++++ TEXTE À LIRE
Par exemple, après avoir survécu plusieurs jours seul sur une île déserte, un Moussaillon pourra gagner la Connaissance Pro de la Survie, qui lui conférera un bonus de +1 en Bricolo dès qu’il s’agira de trouver de l’eau, de la nourriture, construire un abri…).

Par rapport à ces règles, le seul bémol que j’ai pu noter concerne le Sale Quart d’Heure.
Ayant fait l’expérience de plusieurs parties avec mes enfants, les premières fois où leurs dés ont affichés des résultats de 1 lors d’un test, ils ont très mal digéré le fait que leurs score diminuent…
Entre 4 et 7 ans, souvent les enfants n’aiment pas se sentir « diminués » ou la sensation que l’on leur prend quelque chose qui semblait acqui (trop apparentée à une punition, même dans un jeu).
Lors des parties suivantes, j’y avais un peu réfléchis et m’étais dit qu’il n’y avait presque rien à changer pour que le phénomène s’efface… J’ai donc simplement remplacé la diminution de leurs Capacités par une augmentation des seuils de difficultés de 1 point.
La Poisse venait de faire son apparition à notre table de jeu, et ils ont tout de suite beaucoup mieux réagit à ce manque de chance ponctuel, en partant du principe que c’était quelque chose qui ne venait pas d’eux finalement, mais d’un monde un peu peau de vache qui pouvait s’avérer difficile en enchaînant les malheurs.
++++++++
ÉNONCÉ 1
Dans le texte sur les règles du jeu, qu'est-ce qui a remplacé la diminution des Capacités lors des parties suivantes ?
ÉNONCÉ 2
Écrivez la suite du texte sur les règles du jeu après sa dernière phrase, s'il vous plaît.
++++ ENREGISTREMENTS
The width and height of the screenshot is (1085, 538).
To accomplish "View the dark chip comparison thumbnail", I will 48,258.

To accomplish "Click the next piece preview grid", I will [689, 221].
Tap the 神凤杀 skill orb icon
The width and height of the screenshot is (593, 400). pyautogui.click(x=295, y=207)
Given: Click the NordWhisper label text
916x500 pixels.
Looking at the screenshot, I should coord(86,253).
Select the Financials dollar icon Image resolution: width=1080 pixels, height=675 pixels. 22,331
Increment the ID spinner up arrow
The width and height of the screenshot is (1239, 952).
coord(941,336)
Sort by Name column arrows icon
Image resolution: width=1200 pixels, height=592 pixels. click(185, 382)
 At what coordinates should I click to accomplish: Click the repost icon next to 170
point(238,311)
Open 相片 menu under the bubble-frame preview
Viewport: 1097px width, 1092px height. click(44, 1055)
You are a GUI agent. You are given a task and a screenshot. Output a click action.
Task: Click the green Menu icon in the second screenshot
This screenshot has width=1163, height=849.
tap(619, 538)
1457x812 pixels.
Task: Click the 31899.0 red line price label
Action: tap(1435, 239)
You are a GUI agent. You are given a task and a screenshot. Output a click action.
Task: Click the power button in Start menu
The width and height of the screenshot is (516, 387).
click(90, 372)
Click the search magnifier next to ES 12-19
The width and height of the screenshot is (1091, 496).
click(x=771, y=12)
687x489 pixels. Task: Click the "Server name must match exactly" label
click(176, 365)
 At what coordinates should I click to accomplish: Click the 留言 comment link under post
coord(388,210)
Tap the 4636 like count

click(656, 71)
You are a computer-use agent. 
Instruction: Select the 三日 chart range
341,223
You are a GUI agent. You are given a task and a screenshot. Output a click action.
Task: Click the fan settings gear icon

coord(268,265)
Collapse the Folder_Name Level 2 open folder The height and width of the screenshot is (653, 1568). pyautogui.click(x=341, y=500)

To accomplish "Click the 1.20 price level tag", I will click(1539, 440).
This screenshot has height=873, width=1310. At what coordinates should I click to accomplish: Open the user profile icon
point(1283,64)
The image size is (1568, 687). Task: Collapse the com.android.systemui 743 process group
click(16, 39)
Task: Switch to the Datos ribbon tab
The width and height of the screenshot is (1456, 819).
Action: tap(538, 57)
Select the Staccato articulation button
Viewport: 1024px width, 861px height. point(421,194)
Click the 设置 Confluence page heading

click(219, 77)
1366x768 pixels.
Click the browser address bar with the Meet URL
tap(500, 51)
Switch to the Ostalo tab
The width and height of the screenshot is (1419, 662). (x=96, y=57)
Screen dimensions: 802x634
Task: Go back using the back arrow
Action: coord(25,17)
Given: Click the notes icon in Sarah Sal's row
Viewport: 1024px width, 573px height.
++++++++
CORRIGÉ 1
Une augmentation des seuils de difficulté de 1 point.

CORRIGÉ 2
Je vois d’ici les rigoristes de l’éducation d’un autre âge qui vont hurler aux « fragiles » qui ne supportent rien… Grand bien leur fasse, de mon côté, j’estime simplement que générer de la frustration avec un jeu chez les très jeunes est le meilleur moyen de les en dégoûter, aussi dans ma cuisine resterons-nous sourds à leurs imprécations (smiley qui tire la langue).

Ce que j’en pense

Bon, n’y allons pas par quatre chemins, de tous les jdr que j’ai pu tester aujourd’hui avec mes coba… Heuu… mes enfants, Petits Pirates est celui qui a eu le plus de succès. Des règles simples et très accessibles, un univers très aisé à appréhender (et enrichir de ses apports personnels selon les envies), et surtout, l’Imaginaire de la piraterie étonnamment déjà très ancré chez mes petits.
Il faut dire que les histoires de pirates et autres vidéos sont légions et le monde de la mer bien exploité dans les programmes jeunesse. En vrac, mes enfants ont pratiqué Les Octonauts⁵, Pirata et Capitano⁶, les playmobils sur le thème (le bateaux pirate de la marque est d’ailleurs une aide de jeu que nous utilisons à chaque partie), les contes et docu pour la jeunesse… bref, ils sont au point.

Vue du sol de la chambre de mon plus jeune


Le jeu se prête donc tout particulièrement à l’initiation en famille, de préférence avec un parent à la barre du capitaine (qu’il ou elle ait pratiqué le jdr auparavant importe peu tant la prise en main est aisée/guidée).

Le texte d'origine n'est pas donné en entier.